Orientação Sexual e Identidade de Género

Dois anos após a descriminalização da homossexualidade em Moçambique, o governo ainda não registou a maior associação lésbica, gay, bissexual e transgénero (LGBT) do país, a Lambda. A Lambda aguarda, desde Janeiro de 2016, que o governo faça uma declaração pública sobre a associação ou os direitos dos homossexuais no país, apesar dos constantes apelos do Conselho de Direitos Humanos da ONU para que o governo registe organizações não-governamentais que trabalham as questões de orientação sexual e identidade de género. A homossexualidade é amplamente tolerada em Moçambique, mas as pessoas LGBT e os ativistas locais apontam a existência de discriminação frequente no local de trabalho e de maus-tratos pelos familiares.

Condições de Prisão

A sobrelotação das prisões continuou a ser um enorme problema, com prisões que possuem capacidade total para pouco mais de 8000 pessoas a alojar mais de 18 000 reclusos. As autoridades atribuem a sobrelotação à lentidão dos processos judiciais, ao grande número de detenções ilegais e à falta de formas alternativas de punição por pequenos crimes. A procuradora-geral também expressou preocupação com a sobrelotação, que, segundo ela, atingiu o nível mais alto desde 2014.

Violência Doméstica

A violência doméstica esteve em destaque com dois casos de alto perfil a fazer manchetes. Em Dezembro de 2016, a filha do ex-presidente Armando Guebuza foi morta a tiro pelo marido durante uma disputa doméstica em casa. No final de Novembro, o caso aguardava julgamento. Em Fevereiro, a filha do ex-presidente Samora Machel ganhou um processo judicial contra o ex-namorado, que a agrediu com tal gravidade que levou a que perdesse um olho.  Em reação aos casos, a Associação Moçambicana de Mulheres de Carreira Jurídica disse que o governo muitas vezes não investiga nem processa casos de violência doméstica. De acordo com a associação, a pressão familiar e a obstrução policial levaram muitos casos a serem abandonados. A violência doméstica contra homens também fez manchetes em 2017, após pelo menos três mulheres, em casos separados, terem alegadamente tentado matar os maridos. Em reação aos casos, a polícia disse que, nos primeiros três meses do ano, registraram 210 casos de violência doméstica contra homens e mulheres.

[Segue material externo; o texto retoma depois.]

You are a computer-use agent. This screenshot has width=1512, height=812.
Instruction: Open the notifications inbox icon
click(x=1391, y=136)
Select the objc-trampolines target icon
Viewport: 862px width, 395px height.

Impacto da Crise Económica

A crise económica moçambicana teve um impacto significativo nas finanças do país, dificultando o proveito por parte dos habitantes dos seus direitos económicos e sociais básicos. As autoridades de saúde tiveram dificuldade em comprar medicamentos e, em março, a comunicação social denunciou a existência de uma falta temporária de medicamentos básicos, como paracetamol, em pelo menos três províncias: Inhambane, Manica e Zambezia. Em Junho, a comunicação social denunciou que, devido à crise financeira, os hospitais da província de Inhambane não tinham como alimentar os pacientes.

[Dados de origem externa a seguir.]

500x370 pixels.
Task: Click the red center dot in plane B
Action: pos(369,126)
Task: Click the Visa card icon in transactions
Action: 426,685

Atores Internacionais Fundamentais

Em Agosto, a União Europeia e os Estados Unidos felicitaram o presidente Filipe Nyusi e o líder da RENAMO, Afonso Dhlakama, pelo primeiro encontro desde Fevereiro de 2015. Realizada no dia 6 de Agosto, a reunião elevou as expectativas de um possível acordo de paz até ao final de 2017, embora não tenha sido alcançado nenhum acordo. A UE encorajou os dois líderes a trabalhar no sentido de um acordo que permitisse que as eleições locais de 2018 e as eleições gerais de 2019 ocorressem num clima de paz.

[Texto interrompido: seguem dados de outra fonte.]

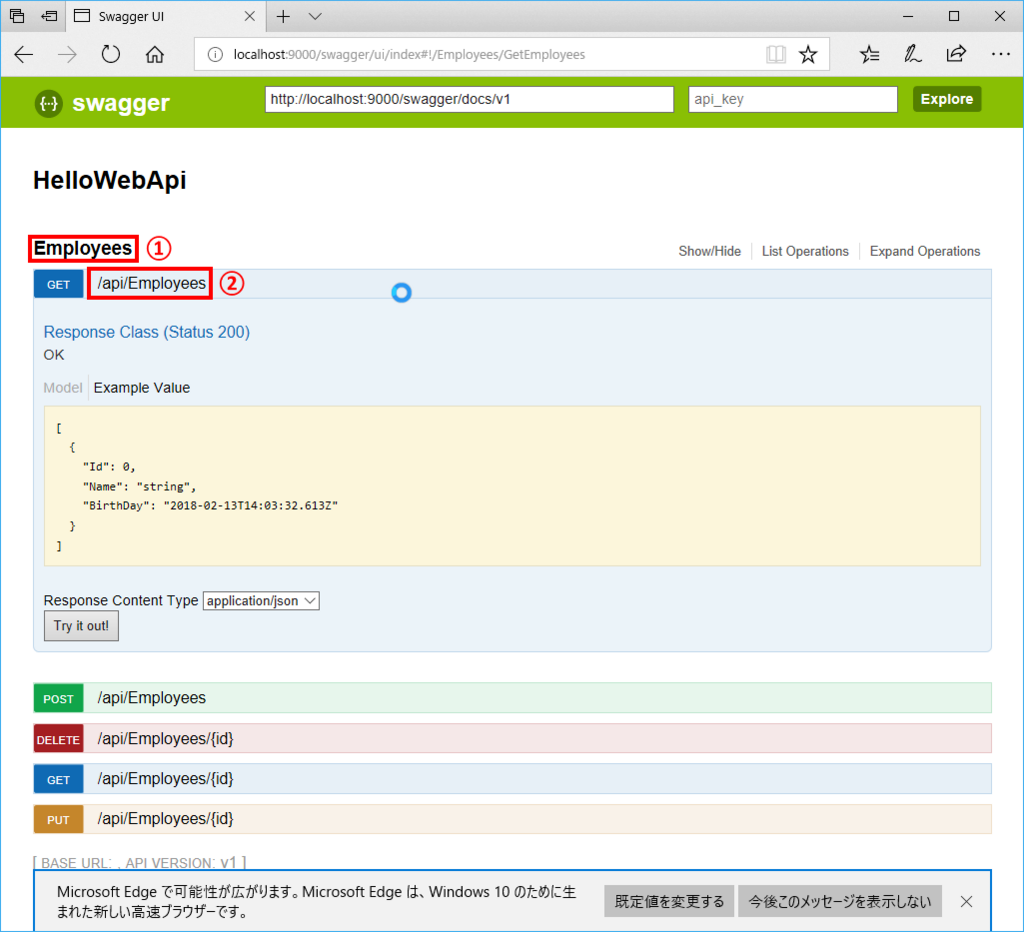Expand all operations with Expand Operations
Viewport: 1024px width, 932px height.
[x=924, y=251]
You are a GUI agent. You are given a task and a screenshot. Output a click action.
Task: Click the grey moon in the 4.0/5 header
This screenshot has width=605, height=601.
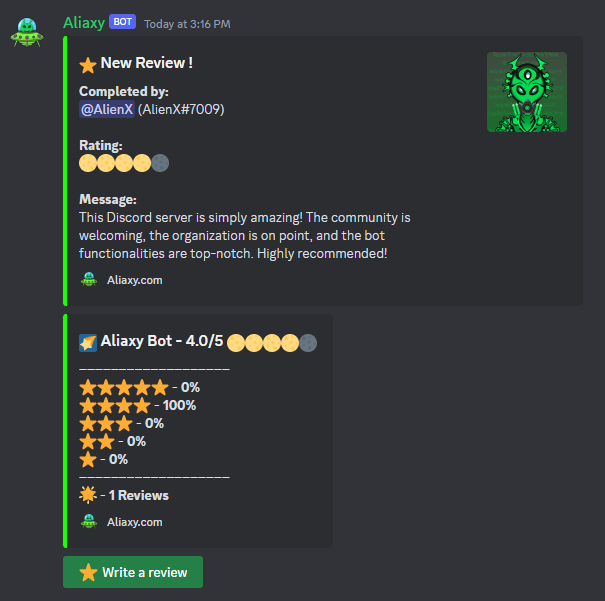coord(308,343)
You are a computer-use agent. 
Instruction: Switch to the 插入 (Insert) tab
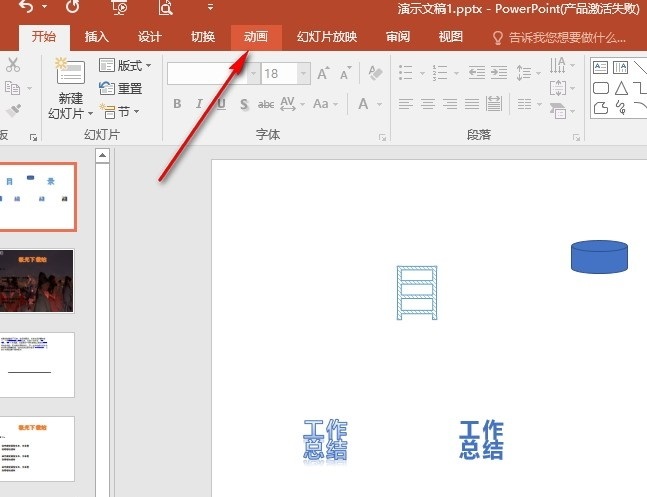[x=97, y=37]
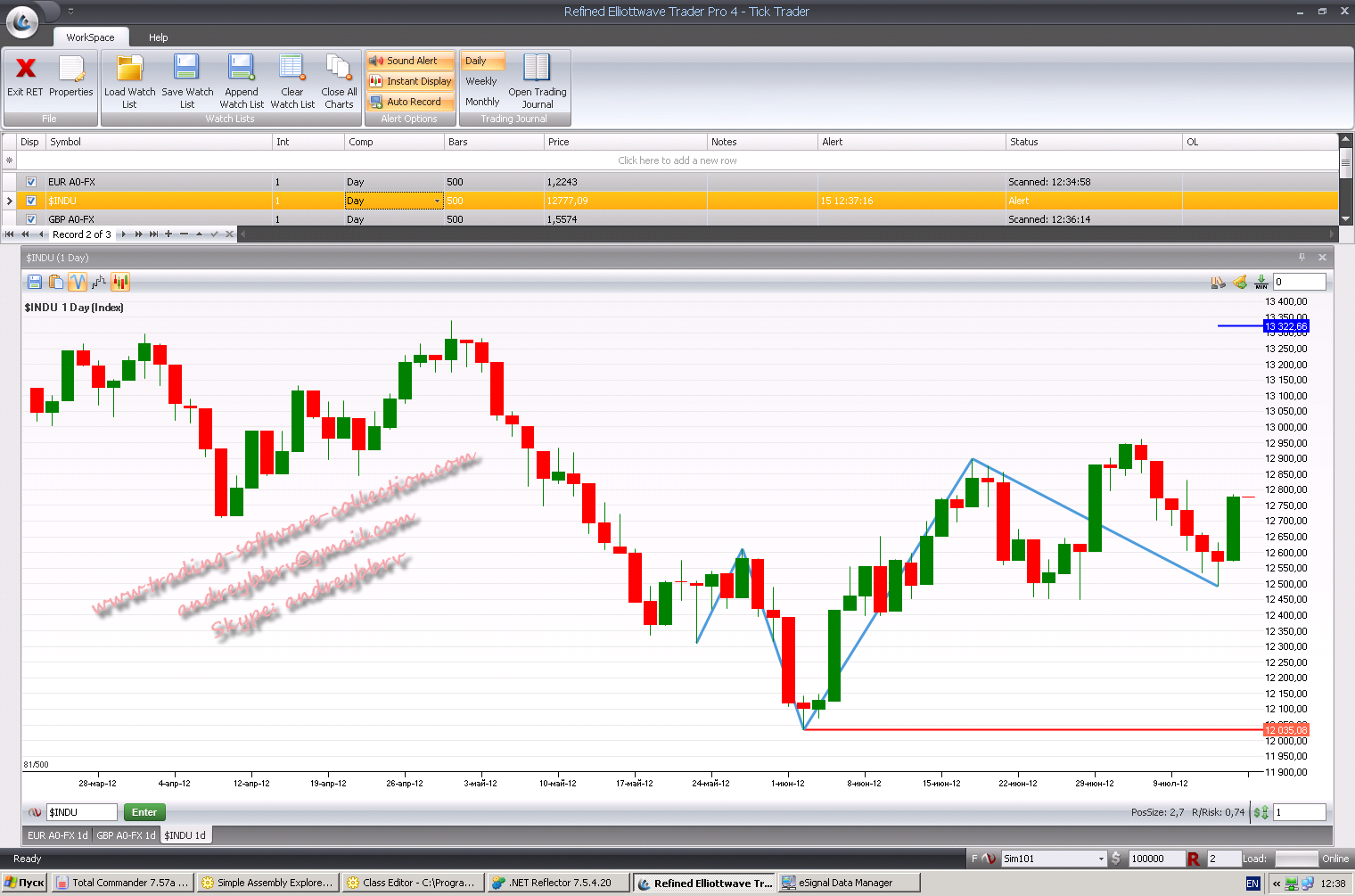Image resolution: width=1355 pixels, height=896 pixels.
Task: Open the Sim101 account dropdown
Action: [1101, 859]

Em setembro, os EUA prometeram 400 milhões de USD para combater o VIH-sida em Moçambique, como parte do Plano de Emergência do Presidente dos EUA para o Alívio da Sida (PEPFAR). Em Agosto, o FMI disse que não retomaria os seus programas de assistência em Moçambique até que as autoridades apresentassem toda a informação necessária sobre o dinheiro que as empresas estatais tomaram de empréstimo de bancos estrangeiros.